--- START ---
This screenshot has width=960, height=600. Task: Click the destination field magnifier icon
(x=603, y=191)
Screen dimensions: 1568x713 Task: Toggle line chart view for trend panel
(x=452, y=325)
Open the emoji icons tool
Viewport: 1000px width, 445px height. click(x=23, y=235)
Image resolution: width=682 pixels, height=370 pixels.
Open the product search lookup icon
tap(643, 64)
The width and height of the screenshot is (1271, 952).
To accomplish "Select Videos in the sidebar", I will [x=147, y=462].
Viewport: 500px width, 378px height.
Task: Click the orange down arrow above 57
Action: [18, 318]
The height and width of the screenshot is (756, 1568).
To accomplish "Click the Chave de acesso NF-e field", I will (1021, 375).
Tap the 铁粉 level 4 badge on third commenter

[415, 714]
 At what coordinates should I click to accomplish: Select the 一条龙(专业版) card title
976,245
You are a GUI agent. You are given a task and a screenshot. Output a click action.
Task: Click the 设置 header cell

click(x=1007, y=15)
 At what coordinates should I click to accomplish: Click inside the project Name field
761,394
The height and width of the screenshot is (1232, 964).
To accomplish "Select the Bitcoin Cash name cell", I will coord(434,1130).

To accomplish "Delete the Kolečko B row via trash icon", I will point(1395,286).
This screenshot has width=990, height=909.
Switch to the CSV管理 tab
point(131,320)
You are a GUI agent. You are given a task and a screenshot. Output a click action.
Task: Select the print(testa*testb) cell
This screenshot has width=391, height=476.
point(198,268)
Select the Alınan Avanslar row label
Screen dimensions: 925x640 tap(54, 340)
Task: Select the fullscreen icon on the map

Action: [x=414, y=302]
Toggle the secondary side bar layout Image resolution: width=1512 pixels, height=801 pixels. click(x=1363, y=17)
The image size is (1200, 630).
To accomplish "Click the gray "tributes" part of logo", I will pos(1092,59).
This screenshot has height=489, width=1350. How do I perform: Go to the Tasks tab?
--- END ---
- [Task goal]: Write out the lines of the listing from the one with "The image size is (1200, 630)." to the very end, inclusive, exactly as they appear and with nothing added.

- [Exercise response]:
The image size is (1200, 630).
To accomplish "Click the gray "tributes" part of logo", I will pos(1092,59).
This screenshot has height=489, width=1350. How do I perform: Go to the Tasks tab?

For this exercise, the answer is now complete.